To celebrate its 100th season, the NFL and the Associated Press teamed up to rank the league’s 100 greatest plays of all-time. Think of it as a super listicle, only much more enjoyable to watch some of the most iconic moments in the sport’s history.
The Seattle Seahawks only had two positive plays on this list, and in fact there were more plays against them that made the cut. Richard Sherman’s infamous tip to Malcolm Smith to win the 2013 NFC Championship Game against the San Francisco 49ers ranked #58.
Fun Fact: Michael Crabtree has never scored a touchdown against the Seahawks.
As for the other good play, #13 was a no-brainer. Beastquake. I had to put “vs. New Orleans Saints” in the headline if only because he created another Beastquake in 2014. But you damn well know the original Beastquake trumps all, both for quality of the run and significance of the Seahawks pulling off one of the greatest upsets in NFL playoff history.
As for the bad plays that Seahawks fans may want to regret - #86 was Al Harris’ pick-6 of Matt Hasselbeck in the 2003 NFC Wild Card Game against the Green Bay Packers, as “We want the ball and we’re gonna score” became an immortalized quote. At #80 featured Antwaan Randle El’s touchdown pass to Hines Ward to cement Super Bowl XL for the Pittsburgh Steelers, who reportedly gave Bill Leavy and Jerramy Stevens both Gatorade showers for their terrific contributions en route to victory.
Number 25 was Bo Jackson flying down the sidelines on Monday Night Football for a 91-yard touchdown run, continuing through the KingDome tunnel. Lastly, coming in at #5 was something that happened in Super Bowl XLIX that we will not talk about. Luckily the Seahawks weren’t the only NFC West team victimized by an ill-fated goal-line pass in the Super Bowl.

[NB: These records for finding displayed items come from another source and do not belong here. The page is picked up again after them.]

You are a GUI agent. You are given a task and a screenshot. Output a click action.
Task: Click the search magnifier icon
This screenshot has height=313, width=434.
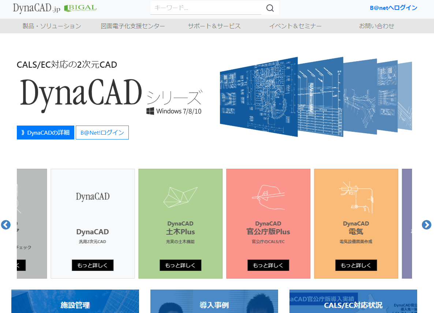[x=270, y=8]
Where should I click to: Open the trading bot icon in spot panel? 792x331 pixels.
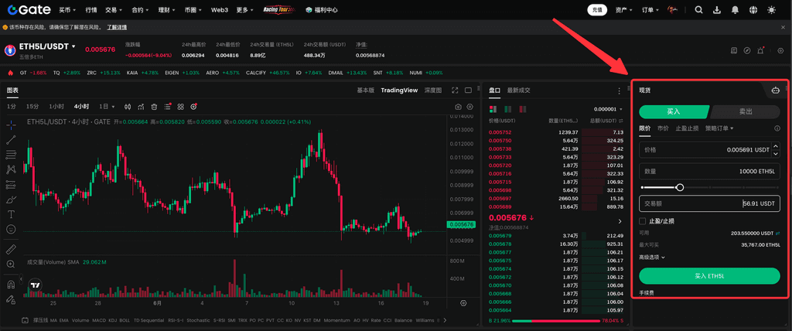tap(776, 90)
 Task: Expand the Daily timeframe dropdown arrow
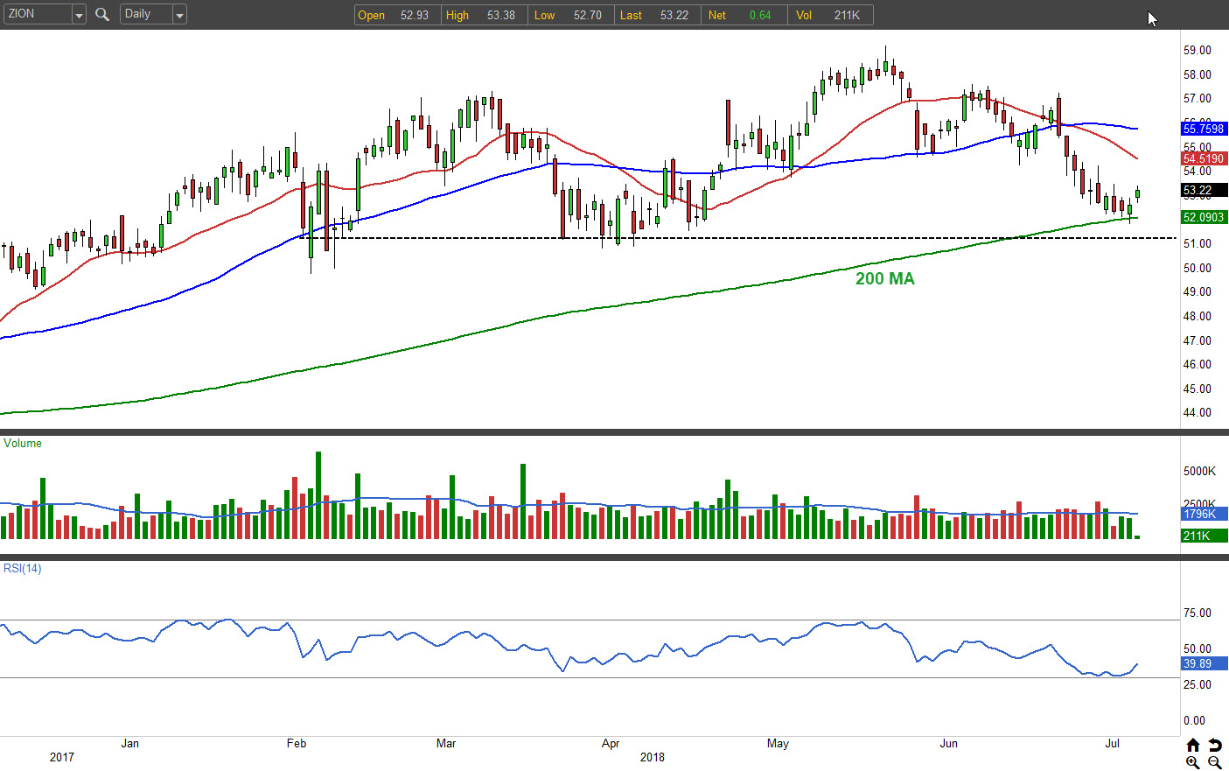[x=179, y=14]
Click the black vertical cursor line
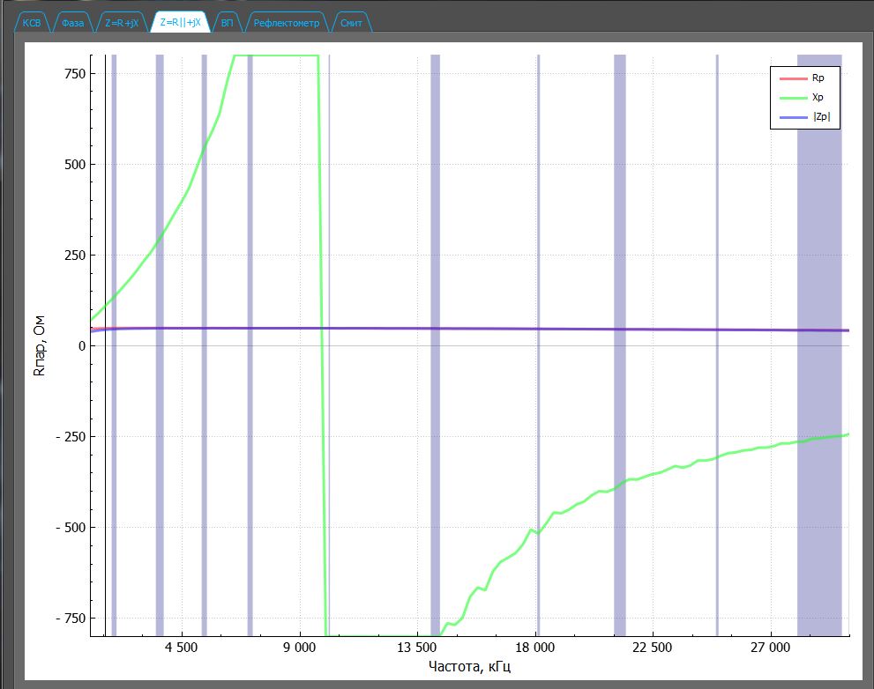 (106, 352)
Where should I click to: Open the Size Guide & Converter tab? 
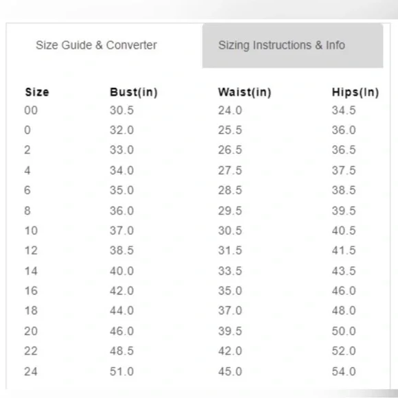pos(97,45)
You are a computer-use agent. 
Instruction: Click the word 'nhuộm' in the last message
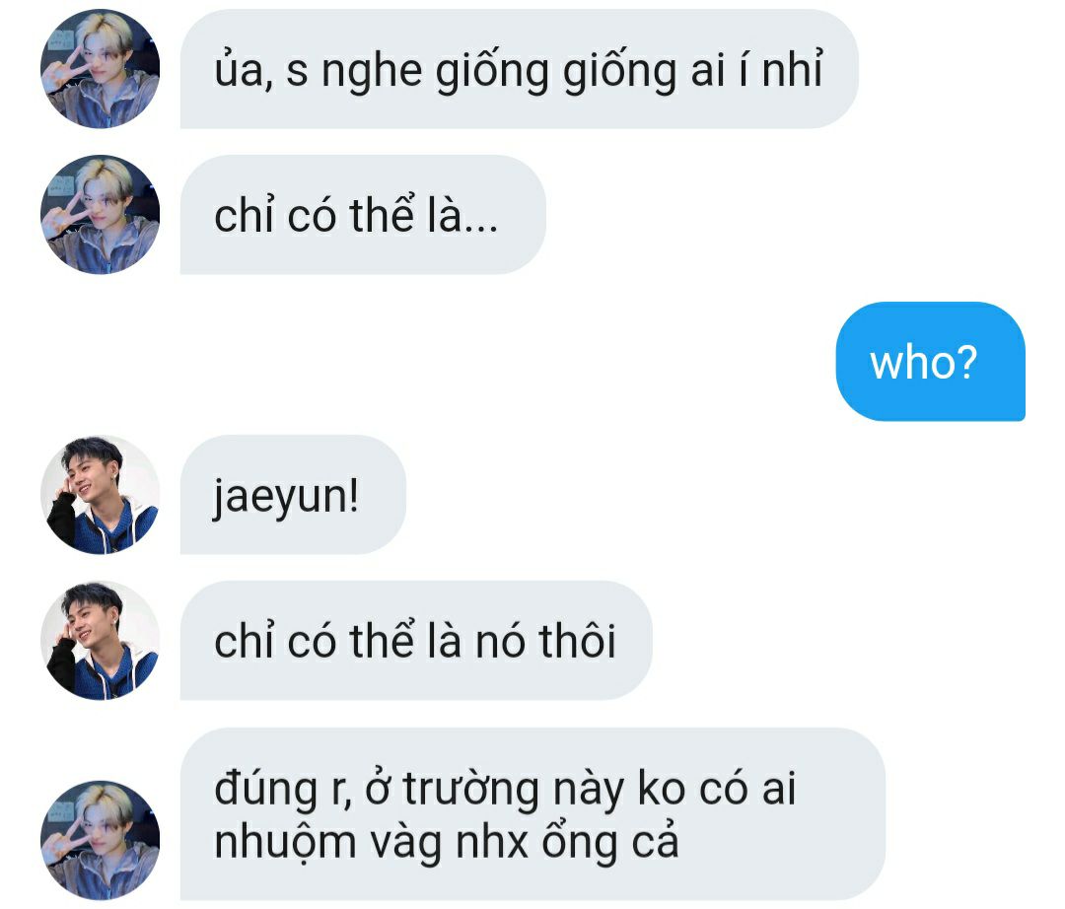[285, 844]
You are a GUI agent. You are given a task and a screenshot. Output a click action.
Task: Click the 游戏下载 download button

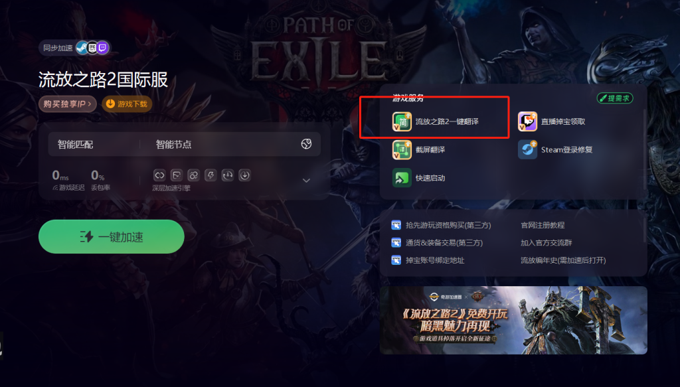click(x=127, y=104)
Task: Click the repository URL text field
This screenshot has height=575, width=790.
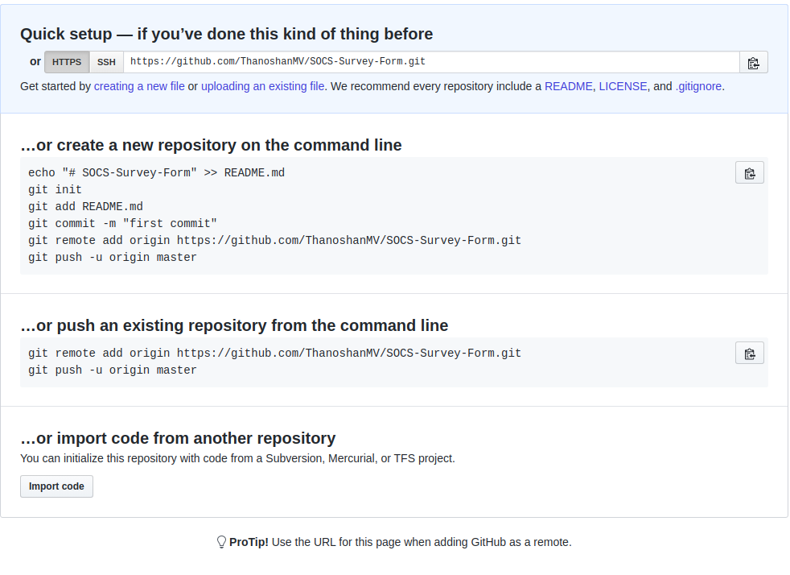Action: click(430, 62)
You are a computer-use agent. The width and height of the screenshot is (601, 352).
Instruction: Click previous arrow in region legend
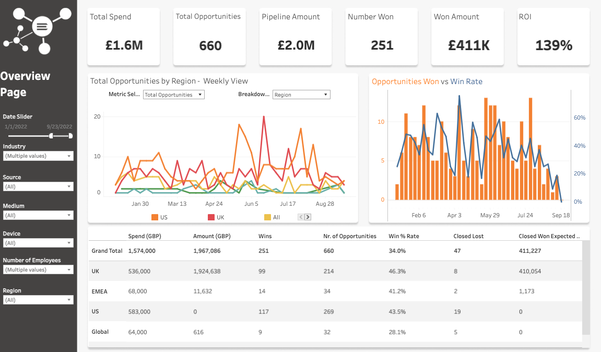(301, 217)
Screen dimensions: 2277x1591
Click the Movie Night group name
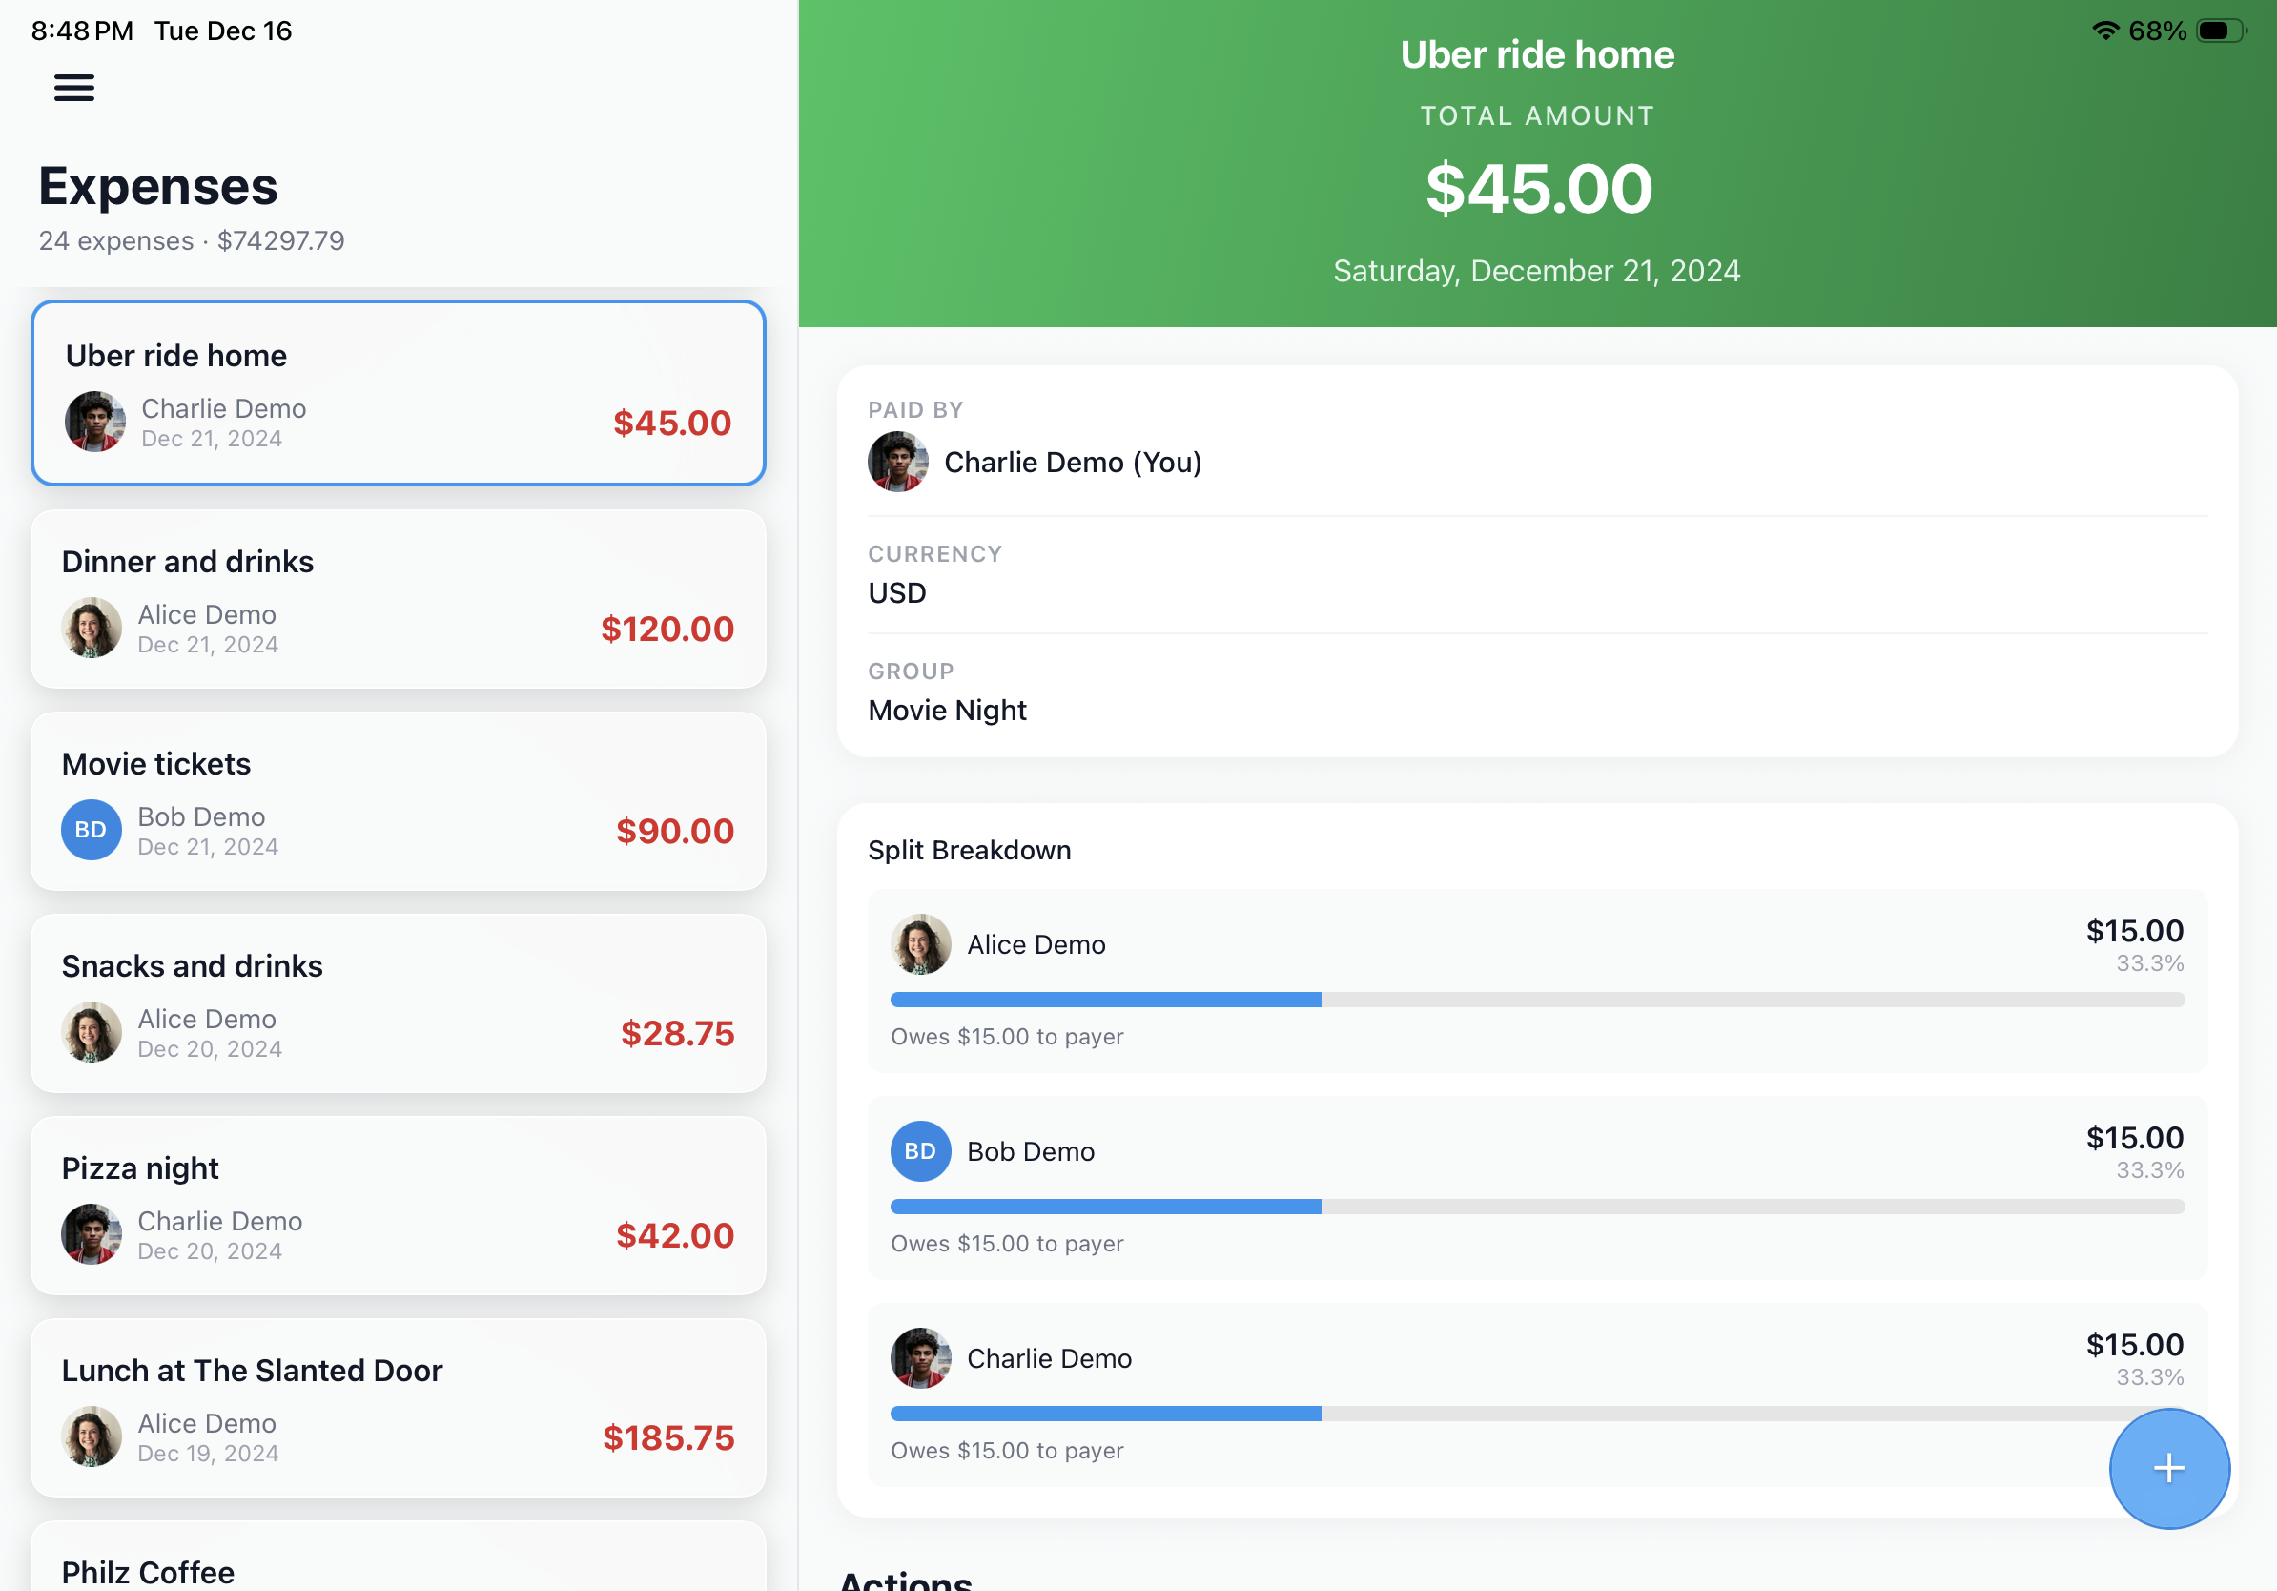tap(947, 710)
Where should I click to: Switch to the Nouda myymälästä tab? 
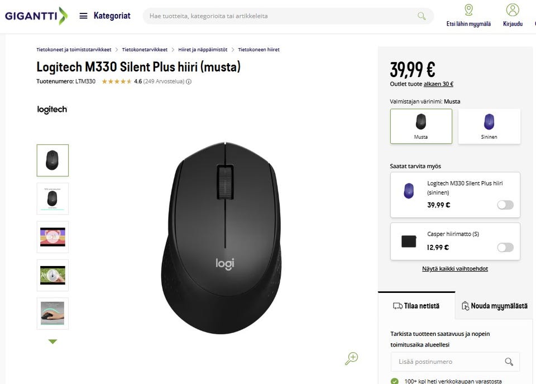[x=495, y=306]
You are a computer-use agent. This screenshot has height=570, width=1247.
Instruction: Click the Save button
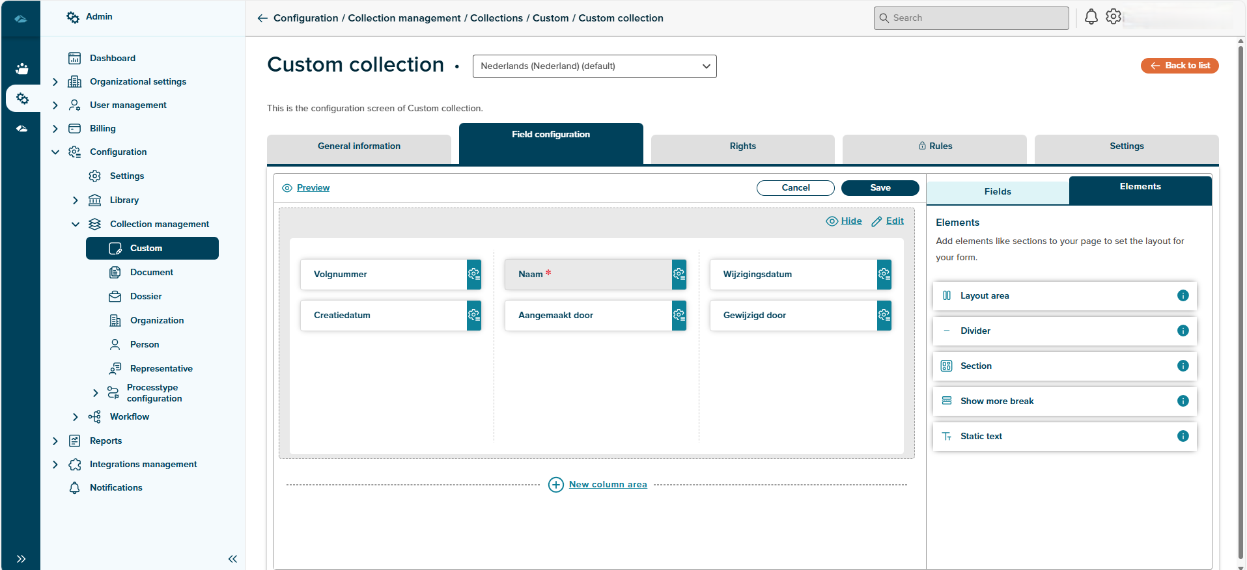[x=880, y=188]
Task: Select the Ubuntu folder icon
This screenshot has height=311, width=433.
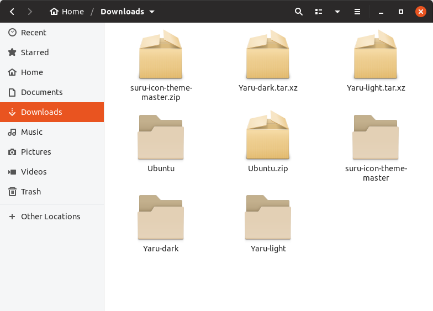Action: click(161, 137)
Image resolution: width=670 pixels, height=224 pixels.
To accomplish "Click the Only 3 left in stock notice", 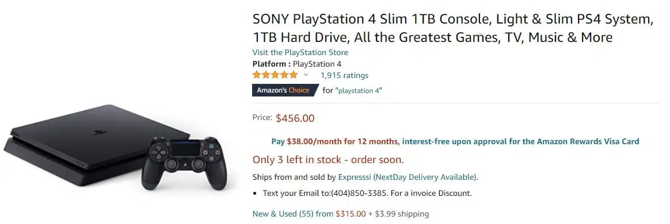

In case you’re wondering, numero uno was the Immaculate Reception, beating out “The Catch” by the late Dwight Clark for top spot. I’m sure Oakland Raiders fans (or anyone who hates the Pittsburgh Steelers) would object on the grounds of Terry Bradshaw’s pass hitting off of Steelers RB John Fuqua (which would’ve made it an incomplete pass based on NFL rules at the time) and/or the ball hitting the ground before Franco Harris could collect and score.